According to Prof. Holland, ‘Legal Persons are those things upon whom the law conferred a legal status and who are in the eye of law capable of having rights and duties as natural persons.’
According to M. H. Qureshi, ‘Legal Person is any subject-matter to whom law attributes a legal personality.’
According to Prof. Salmond, ‘Legal Person is any subject-matter or beings, real or imaginary other than a human being to which the law attributes personality by way of fiction.’
Legal Person may be three kinds – a) Corporation, b) Trade Union and c) Friendly Society
A Corporation is a Legal Person constituter by the personification of a group or a series of individuals. The individuals forming the corpus of the corporation are called its members. A corporation is either a Corporation Aggregate or a Corporation Sole.
i) Corporation Aggregate:
A Corporation Aggregate is a collection of individuals united into one body, under a special denomination.
ii) Corporation Sole:
Corporation Sole is an incorporated series of successive persons. It is a corporation which has one member at a time. It is also an instance of Double Personality where a single human being may hold two capacities to possess legal rights at the same time. He is one but two person.
- Trade Union:
Trade Union is a legal person constitute by a group of workers to preserve their interest.
- Friendly Society:
Friendly Society is a legal person constitute by a group of individuals to serve society.
Legal status of Lower Animals as Legal Person
Only the human beings are legal person as natural person and lower animals are not person, either natural or legal. They are merely things. They are often the objectives of legal rights and duties but never the subjects of them. Like man, they are capable of acts but their acts are neither lawful nor wrongful. A lower animal is as incapable of legal rights as of legal duties. Its interests are not recognized by law. No animal can be the owner of any property, even through the medium of human trustee.

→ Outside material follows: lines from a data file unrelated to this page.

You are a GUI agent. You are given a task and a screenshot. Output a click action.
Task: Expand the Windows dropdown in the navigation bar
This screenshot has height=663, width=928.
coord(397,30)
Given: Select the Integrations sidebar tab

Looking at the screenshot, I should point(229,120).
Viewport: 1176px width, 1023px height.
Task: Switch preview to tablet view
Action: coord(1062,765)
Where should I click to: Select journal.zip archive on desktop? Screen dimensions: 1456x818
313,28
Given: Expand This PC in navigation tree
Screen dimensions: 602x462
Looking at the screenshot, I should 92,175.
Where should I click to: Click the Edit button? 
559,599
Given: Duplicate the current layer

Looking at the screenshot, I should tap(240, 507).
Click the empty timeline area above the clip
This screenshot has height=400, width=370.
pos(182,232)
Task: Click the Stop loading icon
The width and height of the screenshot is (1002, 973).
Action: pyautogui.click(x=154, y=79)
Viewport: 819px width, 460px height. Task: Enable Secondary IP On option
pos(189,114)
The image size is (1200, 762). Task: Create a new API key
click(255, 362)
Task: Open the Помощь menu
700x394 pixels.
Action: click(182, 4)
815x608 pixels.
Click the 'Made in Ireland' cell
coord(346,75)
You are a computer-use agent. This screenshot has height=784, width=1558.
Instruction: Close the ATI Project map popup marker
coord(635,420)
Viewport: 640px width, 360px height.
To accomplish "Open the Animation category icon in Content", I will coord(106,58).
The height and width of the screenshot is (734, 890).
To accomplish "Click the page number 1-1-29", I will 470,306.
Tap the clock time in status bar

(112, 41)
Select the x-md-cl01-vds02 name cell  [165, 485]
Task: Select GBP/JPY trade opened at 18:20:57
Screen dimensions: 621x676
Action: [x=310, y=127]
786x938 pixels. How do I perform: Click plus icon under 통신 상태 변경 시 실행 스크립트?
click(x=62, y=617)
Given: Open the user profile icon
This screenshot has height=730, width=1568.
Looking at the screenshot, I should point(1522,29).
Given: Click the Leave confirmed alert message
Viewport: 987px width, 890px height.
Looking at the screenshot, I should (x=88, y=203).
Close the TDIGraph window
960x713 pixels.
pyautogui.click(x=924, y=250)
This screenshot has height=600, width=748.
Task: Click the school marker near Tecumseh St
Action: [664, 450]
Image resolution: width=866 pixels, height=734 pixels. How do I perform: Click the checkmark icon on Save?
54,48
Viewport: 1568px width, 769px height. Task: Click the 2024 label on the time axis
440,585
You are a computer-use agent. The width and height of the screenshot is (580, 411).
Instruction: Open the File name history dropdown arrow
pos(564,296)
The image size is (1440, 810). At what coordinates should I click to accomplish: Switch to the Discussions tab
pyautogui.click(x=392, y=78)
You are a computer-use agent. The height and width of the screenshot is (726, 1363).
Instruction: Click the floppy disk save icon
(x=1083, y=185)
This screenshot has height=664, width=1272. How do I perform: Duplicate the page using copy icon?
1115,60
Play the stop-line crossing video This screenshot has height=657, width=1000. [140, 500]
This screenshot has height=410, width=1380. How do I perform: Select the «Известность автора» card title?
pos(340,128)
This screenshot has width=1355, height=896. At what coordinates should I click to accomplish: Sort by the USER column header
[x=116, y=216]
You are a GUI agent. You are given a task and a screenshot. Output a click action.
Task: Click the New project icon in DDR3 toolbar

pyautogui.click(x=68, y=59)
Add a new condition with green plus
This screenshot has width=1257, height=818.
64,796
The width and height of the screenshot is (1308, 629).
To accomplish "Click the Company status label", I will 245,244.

However, there are some cases in which lower animal may be thought to possess legal rights. These are
- Cruelty to animals is a criminal offence
- Winter guest birds and their interests are preserved by special law
- A trust may be done for the benefit of particular classes of animals.
Although lower animal sometime hold some rights but finally it is not treated as person.
Legal status of Dead Man as Legal Person
The personality of a human being commences its existence on birth and ceases to exist at death. Dead men are no longer persons in the eye of law. They have laid down their legal personality with their lives and they are destitute of rights and liabilities. They have no rights because they have no interests.
There are three things in respect of which the anxieties of living man extend even after their death. These are –
- Right to Funeral formalities of his dead body according to his religion.
- Right to use of his reputation.
- Right to transfer property under his Will
Although Dead man sometime hold some rights but finally he is not treated as person.
Legal status of Unborn child as Legal Person
Though the dead man possesses no personality, the case is otherwise with the unborn Child. There is nothing in law to prevent a man from owing property before he is born. Actually his ownership is contingent. It only comes vested after his born.
There are many cases in which Unborn Child may possess legal rights. These are –
- According to section 13 of the Transfer of Property Act, 1882 any person may transfer his any property by gift or will to any unborn child by creating life-title upon two living persons.
- In the time of the death of his father, a child in the womb of his mother is entitled to get his part according to his law of succession.
- Hindu Law permit gift and will to any unborn child.
- There are many maternity laws for the welfare of mother and unborn child.
- If a child dies after born with life, and if the reason of his death was the any torture to his mother, it is treated as offence as murder.
Finally Unborn Child is treated as person, but it is limited and contingent in nature.